Running agent requests via an AI gateway can improve security and the speed of response through API management. APIs can be discovered by the requesting clients, and crucial enterprise security services like authentication, authorisation, monitoring, and logging are provided by more capable offerings. 

MCP as a target 

However, as most MCP servers are public facing they can pose a significant risk. There have been numerous stories of data leakage associated with MCP servers, a prime example of which is the vulnerability affecting the GitHub MCP integration, discovered by security researchers back in May. This saw attackers hijack AI agents so that when a developer asked their AI assistant to check for open issues, the agent would then read a malicious issue, be prompt-injected and follow commands telling it to access private repositories and leak that data. 

The GitHub prompt injection attack perfectly illustrates the problem posed by MCP servers from a security perspective and the need for better control to prevent agents going rogue. It also serves as a warning because AI agents that go unchecked due to a lack of controls and human oversight are liable to pose a greater threat. But if that traffic is routed via an AI gateway it becomes possible to carry out real-time monitoring of agent interactions. 

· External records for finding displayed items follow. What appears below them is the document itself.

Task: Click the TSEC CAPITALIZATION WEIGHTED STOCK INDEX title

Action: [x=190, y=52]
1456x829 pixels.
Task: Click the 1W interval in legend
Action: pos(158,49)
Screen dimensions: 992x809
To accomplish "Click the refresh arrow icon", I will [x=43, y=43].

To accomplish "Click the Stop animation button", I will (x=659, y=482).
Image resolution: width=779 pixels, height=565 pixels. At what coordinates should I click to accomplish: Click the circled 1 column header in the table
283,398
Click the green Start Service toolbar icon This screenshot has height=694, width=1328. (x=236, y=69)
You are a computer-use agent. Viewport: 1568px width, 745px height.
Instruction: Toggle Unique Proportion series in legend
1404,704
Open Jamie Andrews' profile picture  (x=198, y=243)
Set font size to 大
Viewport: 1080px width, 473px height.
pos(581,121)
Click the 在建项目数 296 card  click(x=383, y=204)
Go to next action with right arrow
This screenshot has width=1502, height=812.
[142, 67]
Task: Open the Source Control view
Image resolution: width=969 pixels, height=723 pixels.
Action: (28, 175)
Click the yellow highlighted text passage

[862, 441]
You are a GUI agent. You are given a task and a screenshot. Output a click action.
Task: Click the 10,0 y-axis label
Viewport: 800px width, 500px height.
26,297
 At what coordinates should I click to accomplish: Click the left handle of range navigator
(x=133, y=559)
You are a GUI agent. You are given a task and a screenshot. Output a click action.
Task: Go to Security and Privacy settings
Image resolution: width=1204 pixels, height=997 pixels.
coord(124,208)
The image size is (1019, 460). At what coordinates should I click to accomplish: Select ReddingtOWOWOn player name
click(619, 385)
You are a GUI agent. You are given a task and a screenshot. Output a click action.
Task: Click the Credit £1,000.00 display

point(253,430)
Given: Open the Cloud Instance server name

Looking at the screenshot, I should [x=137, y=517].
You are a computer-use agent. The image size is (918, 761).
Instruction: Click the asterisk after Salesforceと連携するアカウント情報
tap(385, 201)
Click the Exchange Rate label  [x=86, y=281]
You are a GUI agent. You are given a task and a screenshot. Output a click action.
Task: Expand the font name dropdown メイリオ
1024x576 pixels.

As the agent is given an identity and a subset of the user’s access it becomes possible to check what actions it has taken and the tools it has used. By monitoring its activity, the gateway can determine if an agent is at risk of going rogue and can stop any abuse in real-time, preventing the agent from running amok. 

Gateways as servers 

Finally, while an AI gateway can be used to simply communicate with MCP servers, crucially, it can also create them. This means that for those businesses that are struggling to successfully deploy an enterprise-grade agentic AI solution, they can create the MCP server within the gateway itself. The best examples accomplish this without coding, using standardised API specifications as a primary input. This can drastically reduce the cost, complexity and time associated with deployment, with one company reporting an agentic AI project expected to take six months was reduced to just 48 hours. 

As with any protocol, the MCP specification has changed over time, and will likely continue to do so in the future. With that in mind, look for a solution that can manage the complexity of handling new versions as they appear. 

What’s clear is that AI gateways have and will continue to play a vital role in organising, facilitating, and governing agent access. These platforms enable users and developers to safely utilise and build AI and are now ensuring interactions are conducted securely, reducing the risk of data leakage or agent abuse. Going forward, they are enabling businesses to build and manage their own agentic AI deployments and even their own MCP servers. In doing so, they could prove to be the key to ensuring the technology realises its potential and doesn’t just result in a mountain of technical debt.